Short problem: Can you reproduce these lines word for word, starting with the line that contains "Terms and Conditions (724, 1526)" and going on through the line that contains "THỜI KHÓA BIỂU (148, 637)", with both of those lines included?

Exercise inputs:
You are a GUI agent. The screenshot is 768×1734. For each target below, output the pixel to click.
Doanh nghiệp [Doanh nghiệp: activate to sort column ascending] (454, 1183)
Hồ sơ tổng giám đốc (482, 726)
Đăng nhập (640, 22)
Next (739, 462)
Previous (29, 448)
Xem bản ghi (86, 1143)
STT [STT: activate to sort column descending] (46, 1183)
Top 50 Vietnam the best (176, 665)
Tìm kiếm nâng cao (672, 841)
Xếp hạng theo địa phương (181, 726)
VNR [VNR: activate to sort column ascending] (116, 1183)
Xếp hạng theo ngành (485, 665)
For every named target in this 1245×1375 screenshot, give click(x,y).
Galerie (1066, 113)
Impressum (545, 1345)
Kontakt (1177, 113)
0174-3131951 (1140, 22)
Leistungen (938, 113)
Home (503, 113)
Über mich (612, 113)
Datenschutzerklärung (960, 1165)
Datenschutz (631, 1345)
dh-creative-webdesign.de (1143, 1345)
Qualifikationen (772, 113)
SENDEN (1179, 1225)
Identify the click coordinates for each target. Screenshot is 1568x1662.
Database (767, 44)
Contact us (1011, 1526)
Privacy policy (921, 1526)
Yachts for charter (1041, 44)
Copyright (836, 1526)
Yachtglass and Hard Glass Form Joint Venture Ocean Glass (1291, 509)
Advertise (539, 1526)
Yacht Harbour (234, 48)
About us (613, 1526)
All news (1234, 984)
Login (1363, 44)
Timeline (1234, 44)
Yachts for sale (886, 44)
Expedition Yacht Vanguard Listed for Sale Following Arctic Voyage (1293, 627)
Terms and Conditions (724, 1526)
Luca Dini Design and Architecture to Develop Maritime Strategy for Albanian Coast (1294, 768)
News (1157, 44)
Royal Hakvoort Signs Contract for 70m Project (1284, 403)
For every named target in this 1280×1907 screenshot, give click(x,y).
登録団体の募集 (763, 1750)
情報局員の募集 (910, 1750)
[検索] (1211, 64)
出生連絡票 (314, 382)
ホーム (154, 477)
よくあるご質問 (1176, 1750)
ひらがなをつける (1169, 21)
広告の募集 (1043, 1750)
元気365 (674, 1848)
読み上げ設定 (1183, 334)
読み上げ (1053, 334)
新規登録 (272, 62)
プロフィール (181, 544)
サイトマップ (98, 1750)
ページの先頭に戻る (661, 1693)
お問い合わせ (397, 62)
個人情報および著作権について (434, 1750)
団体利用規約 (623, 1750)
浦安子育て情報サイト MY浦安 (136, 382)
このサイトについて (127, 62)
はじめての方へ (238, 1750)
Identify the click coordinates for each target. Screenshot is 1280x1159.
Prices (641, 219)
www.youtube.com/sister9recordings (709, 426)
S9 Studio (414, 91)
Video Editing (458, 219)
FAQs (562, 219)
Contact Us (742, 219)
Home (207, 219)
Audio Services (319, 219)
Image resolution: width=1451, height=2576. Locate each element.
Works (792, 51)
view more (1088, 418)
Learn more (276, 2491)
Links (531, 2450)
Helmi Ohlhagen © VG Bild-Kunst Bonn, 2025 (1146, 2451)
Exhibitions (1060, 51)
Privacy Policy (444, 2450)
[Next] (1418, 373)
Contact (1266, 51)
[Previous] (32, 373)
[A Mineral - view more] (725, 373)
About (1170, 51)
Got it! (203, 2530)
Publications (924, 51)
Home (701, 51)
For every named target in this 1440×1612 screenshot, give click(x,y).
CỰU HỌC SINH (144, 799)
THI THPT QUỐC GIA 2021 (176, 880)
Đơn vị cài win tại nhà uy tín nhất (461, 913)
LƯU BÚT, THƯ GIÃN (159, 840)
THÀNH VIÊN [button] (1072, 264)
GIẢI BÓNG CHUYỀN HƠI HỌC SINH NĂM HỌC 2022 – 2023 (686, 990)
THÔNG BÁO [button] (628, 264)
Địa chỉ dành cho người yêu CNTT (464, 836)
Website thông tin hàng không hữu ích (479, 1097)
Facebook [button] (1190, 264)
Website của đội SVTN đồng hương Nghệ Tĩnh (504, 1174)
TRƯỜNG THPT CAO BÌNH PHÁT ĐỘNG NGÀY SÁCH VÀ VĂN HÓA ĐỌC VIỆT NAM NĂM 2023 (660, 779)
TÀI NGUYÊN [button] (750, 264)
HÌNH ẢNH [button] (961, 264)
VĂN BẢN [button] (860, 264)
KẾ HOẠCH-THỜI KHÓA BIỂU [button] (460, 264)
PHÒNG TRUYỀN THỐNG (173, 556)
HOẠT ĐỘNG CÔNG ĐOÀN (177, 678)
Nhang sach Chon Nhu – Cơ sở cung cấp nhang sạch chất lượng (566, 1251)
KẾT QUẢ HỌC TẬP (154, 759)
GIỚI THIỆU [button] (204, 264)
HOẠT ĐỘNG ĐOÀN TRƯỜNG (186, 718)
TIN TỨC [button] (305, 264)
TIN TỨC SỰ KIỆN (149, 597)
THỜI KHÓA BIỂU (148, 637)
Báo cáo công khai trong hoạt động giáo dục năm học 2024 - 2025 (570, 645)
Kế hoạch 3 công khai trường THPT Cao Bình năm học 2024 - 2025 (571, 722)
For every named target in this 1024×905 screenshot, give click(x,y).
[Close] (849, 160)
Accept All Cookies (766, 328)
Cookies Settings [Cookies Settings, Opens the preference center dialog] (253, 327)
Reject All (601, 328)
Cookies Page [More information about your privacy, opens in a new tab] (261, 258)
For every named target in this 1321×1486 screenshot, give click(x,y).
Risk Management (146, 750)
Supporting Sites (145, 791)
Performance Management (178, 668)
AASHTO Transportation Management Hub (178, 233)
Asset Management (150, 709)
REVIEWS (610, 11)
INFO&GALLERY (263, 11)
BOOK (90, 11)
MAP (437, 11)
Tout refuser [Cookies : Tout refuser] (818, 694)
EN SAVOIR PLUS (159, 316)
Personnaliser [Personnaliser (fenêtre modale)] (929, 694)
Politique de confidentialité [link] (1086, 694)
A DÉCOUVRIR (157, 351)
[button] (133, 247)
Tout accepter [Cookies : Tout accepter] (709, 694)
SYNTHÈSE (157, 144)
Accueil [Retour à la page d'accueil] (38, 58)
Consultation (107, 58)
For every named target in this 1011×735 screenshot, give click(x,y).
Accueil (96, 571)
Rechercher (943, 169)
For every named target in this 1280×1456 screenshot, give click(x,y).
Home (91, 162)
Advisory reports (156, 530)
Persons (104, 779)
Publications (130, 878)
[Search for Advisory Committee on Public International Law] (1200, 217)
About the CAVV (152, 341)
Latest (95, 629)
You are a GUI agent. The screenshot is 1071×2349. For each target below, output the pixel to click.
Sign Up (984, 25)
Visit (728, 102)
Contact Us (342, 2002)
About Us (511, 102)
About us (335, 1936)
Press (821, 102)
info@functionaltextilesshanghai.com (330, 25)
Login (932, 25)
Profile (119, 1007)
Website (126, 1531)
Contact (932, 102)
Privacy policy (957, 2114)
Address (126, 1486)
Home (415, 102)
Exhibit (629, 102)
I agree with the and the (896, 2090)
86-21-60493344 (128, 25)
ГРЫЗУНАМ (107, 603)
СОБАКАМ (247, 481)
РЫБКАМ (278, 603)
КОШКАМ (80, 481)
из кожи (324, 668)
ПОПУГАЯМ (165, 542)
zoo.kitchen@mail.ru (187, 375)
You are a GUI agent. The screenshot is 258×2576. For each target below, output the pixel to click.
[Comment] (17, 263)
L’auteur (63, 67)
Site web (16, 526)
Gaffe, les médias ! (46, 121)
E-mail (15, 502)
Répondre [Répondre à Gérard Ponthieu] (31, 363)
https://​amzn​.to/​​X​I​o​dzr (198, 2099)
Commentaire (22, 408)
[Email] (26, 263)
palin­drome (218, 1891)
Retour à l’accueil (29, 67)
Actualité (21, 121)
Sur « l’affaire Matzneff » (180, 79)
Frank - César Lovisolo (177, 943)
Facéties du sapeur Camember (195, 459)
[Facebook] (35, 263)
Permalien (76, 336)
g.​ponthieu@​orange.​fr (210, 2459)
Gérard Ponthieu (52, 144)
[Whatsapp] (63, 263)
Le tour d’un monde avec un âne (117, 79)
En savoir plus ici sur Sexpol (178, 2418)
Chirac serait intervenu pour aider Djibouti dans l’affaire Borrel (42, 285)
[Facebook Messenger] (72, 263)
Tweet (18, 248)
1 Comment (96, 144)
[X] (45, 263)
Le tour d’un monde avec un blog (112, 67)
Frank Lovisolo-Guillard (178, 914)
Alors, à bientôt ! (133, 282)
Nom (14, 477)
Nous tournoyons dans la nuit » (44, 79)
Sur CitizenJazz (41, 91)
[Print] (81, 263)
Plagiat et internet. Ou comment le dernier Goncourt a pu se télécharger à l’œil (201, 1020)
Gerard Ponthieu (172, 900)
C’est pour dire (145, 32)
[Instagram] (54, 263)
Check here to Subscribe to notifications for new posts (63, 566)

Solution to this problem:
Terms and Conditions (724, 1526)
Luca Dini Design and Architecture to Develop Maritime Strategy for Albanian Coast (1294, 768)
News (1157, 44)
Royal Hakvoort Signs Contract for 70m Project (1284, 403)
For every named target in this 1280×1907 screenshot, give click(x,y).
登録団体の募集 (763, 1750)
情報局員の募集 (910, 1750)
[検索] (1211, 64)
出生連絡票 (314, 382)
ホーム (154, 477)
よくあるご質問 (1176, 1750)
ひらがなをつける (1169, 21)
広告の募集 (1043, 1750)
元気365 (674, 1848)
読み上げ設定 (1183, 334)
読み上げ (1053, 334)
新規登録 (272, 62)
プロフィール (181, 544)
サイトマップ (98, 1750)
ページの先頭に戻る (661, 1693)
お問い合わせ (397, 62)
個人情報および著作権について (434, 1750)
団体利用規約 (623, 1750)
浦安子育て情報サイト MY浦安 (136, 382)
このサイトについて (127, 62)
はじめての方へ (238, 1750)
Identify the click coordinates for each target. Screenshot is 1280x1159.
Prices (641, 219)
www.youtube.com/sister9recordings (709, 426)
S9 Studio (414, 91)
Video Editing (458, 219)
FAQs (562, 219)
Contact Us (742, 219)
Home (207, 219)
Audio Services (319, 219)
Image resolution: width=1451, height=2576. Locate each element.
Works (792, 51)
view more (1088, 418)
Learn more (276, 2491)
Links (531, 2450)
Helmi Ohlhagen © VG Bild-Kunst Bonn, 2025 (1146, 2451)
Exhibitions (1060, 51)
Privacy Policy (444, 2450)
[Next] (1418, 373)
Contact (1266, 51)
[Previous] (32, 373)
[A Mineral - view more] (725, 373)
About (1170, 51)
Got it! (203, 2530)
Publications (924, 51)
Home (701, 51)
For every named target in this 1440×1612 screenshot, give click(x,y).
CỰU HỌC SINH (144, 799)
THI THPT QUỐC GIA 2021 (176, 880)
Đơn vị cài win tại nhà uy tín nhất (461, 913)
LƯU BÚT, THƯ GIÃN (159, 840)
THÀNH VIÊN [button] (1072, 264)
GIẢI BÓNG CHUYỀN HƠI HỌC SINH NĂM HỌC 2022 – 2023 (686, 990)
THÔNG BÁO [button] (628, 264)
Địa chỉ dành cho người yêu CNTT (464, 836)
Website thông tin hàng không hữu ích (479, 1097)
Facebook [button] (1190, 264)
Website của đội SVTN đồng hương Nghệ Tĩnh (504, 1174)
TRƯỜNG THPT CAO BÌNH PHÁT ĐỘNG NGÀY SÁCH VÀ VĂN HÓA ĐỌC VIỆT NAM NĂM 2023 (660, 779)
TÀI NGUYÊN [button] (750, 264)
HÌNH ẢNH [button] (961, 264)
VĂN BẢN [button] (860, 264)
KẾ HOẠCH-THỜI KHÓA BIỂU [button] (460, 264)
PHÒNG TRUYỀN THỐNG (173, 556)
HOẠT ĐỘNG CÔNG ĐOÀN (177, 678)
Nhang sach Chon Nhu – Cơ sở cung cấp nhang sạch chất lượng (566, 1251)
KẾT QUẢ HỌC TẬP (154, 759)
GIỚI THIỆU [button] (204, 264)
HOẠT ĐỘNG ĐOÀN TRƯỜNG (186, 718)
TIN TỨC [button] (305, 264)
TIN TỨC SỰ KIỆN (149, 597)
THỜI KHÓA BIỂU (148, 637)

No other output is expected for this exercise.